Hydrolysis within the vacuole in yeast and lysosome in mammals is required for the degradation and recycling of a vast array of substrates. In humans, defects in lysosomal hydrolysis and efflux contribute to a class of diseases referred to as lysosomal storage disorders that affect 1/8000 live births. Despite the importance of these processes, many of the proteins and regulatory mechanisms involved in hydrolysis and efflux are poorly understood, especially those involved in proteolysis.

Using the yeast Saccharomyces cerevisiae as a model, I employed a combination of molecular and cellular biological techniques to characterize a previously overlooked homolog of the protease Prc1 (carboxypeptidase Y), Ybr139w. I demonstrated that these two homologous serine carboxypeptidases are required for proper functioning of the vacuole; cells lacking Prc1 and Ybr139w exhibit defects in zymogen activation, amino acid recycling, and degradation of autophagic bodies delivered to the vacuole via macroautophagy (hereafter autophagy). Based on its function in the terminal steps of autophagy, I have proposed that Ybr139w be renamed as Atg42.

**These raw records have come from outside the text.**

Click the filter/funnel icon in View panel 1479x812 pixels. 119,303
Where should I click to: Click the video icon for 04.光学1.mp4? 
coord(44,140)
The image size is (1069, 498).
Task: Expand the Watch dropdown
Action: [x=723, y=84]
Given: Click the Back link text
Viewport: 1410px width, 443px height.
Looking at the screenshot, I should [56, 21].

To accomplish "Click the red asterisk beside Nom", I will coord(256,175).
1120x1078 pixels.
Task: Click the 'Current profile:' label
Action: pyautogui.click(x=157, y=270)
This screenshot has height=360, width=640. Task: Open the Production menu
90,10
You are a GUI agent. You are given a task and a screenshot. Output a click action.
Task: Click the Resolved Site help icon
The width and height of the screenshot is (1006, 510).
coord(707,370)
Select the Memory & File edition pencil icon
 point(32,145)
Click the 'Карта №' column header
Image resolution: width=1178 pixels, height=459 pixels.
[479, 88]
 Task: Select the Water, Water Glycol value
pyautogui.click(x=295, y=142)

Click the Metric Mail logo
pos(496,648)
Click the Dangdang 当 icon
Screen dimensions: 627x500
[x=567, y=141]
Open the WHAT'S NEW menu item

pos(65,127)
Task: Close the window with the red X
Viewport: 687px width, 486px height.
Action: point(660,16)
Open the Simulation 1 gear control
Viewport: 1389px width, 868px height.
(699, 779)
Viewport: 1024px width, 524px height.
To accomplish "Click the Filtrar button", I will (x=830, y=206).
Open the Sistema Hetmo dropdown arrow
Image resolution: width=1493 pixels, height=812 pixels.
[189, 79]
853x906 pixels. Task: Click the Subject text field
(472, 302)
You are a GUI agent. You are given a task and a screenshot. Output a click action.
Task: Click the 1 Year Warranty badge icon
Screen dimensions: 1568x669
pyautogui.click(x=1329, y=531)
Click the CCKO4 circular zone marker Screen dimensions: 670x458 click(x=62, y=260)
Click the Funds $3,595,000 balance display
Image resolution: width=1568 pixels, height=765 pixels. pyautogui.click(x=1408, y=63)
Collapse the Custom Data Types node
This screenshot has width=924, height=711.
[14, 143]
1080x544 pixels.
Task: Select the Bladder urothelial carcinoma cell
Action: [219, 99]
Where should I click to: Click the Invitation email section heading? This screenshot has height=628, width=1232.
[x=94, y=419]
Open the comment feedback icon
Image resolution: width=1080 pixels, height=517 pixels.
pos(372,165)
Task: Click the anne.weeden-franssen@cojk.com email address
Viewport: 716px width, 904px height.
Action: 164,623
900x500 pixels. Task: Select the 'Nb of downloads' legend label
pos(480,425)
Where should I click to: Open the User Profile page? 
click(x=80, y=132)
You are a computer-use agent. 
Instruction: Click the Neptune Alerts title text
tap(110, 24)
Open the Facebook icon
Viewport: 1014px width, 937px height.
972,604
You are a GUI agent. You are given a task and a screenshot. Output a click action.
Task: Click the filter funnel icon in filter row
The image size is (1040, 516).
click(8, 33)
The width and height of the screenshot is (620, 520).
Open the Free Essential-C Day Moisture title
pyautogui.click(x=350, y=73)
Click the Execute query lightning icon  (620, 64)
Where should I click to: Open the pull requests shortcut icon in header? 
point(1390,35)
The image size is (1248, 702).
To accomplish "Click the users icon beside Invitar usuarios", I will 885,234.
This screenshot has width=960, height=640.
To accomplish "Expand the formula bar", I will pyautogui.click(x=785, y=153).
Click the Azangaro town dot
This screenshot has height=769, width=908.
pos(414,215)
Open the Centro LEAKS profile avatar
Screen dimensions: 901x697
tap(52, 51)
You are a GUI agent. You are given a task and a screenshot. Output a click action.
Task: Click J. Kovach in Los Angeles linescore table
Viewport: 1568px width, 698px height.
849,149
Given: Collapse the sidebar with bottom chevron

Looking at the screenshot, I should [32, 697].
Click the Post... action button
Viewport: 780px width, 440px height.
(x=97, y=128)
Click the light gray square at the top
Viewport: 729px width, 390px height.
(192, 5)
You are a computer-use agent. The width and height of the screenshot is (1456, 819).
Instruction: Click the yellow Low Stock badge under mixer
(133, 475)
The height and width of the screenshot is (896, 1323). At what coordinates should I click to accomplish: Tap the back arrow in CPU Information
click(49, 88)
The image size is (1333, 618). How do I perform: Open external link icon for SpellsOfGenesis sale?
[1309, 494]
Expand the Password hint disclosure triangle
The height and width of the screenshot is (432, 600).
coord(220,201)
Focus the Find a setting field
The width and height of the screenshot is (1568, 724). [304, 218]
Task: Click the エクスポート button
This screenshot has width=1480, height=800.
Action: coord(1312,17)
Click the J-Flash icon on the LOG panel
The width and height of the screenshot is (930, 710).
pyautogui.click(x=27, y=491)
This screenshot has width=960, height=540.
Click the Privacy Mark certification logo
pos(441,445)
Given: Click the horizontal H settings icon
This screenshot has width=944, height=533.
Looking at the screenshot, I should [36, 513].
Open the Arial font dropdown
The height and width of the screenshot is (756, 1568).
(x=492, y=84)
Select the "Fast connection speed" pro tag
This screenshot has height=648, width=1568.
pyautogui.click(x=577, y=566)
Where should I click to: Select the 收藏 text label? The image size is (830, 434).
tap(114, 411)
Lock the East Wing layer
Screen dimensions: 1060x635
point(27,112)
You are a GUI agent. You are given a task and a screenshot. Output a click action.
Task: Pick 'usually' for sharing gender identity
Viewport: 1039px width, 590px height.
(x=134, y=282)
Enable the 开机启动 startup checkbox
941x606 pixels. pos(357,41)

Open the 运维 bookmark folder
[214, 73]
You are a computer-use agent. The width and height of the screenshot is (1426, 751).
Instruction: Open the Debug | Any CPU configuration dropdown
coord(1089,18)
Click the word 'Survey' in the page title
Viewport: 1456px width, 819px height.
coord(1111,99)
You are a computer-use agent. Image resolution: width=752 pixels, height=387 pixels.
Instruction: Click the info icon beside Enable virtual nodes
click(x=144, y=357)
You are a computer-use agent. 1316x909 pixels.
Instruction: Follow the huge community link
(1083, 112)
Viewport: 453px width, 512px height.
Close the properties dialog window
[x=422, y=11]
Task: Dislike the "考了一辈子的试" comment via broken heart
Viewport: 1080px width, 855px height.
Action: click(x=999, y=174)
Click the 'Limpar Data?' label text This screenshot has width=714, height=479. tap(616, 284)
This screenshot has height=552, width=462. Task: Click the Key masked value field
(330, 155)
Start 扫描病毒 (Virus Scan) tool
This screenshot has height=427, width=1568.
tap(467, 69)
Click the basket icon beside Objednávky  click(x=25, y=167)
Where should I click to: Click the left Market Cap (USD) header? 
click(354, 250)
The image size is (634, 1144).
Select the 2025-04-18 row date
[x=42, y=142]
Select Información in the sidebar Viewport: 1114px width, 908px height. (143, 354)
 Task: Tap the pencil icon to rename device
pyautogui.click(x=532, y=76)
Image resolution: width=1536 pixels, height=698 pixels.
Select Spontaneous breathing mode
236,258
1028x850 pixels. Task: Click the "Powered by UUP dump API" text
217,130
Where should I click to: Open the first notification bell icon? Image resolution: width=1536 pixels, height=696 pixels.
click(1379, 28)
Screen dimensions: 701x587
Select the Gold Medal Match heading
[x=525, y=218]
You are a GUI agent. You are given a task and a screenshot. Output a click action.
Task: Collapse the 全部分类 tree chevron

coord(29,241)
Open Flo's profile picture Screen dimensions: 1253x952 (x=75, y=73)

This work expands our understanding of vacuolar proteases and encourages improved characterization of these proteins together with potential homologs. Such an undertaking will enable further dissection of the mechanisms of proteolytic activation of zymogens and the terminal steps of autophagy, including lysis of the autophagic body, degradation of the cargo, and efflux of the resultant macromolecules.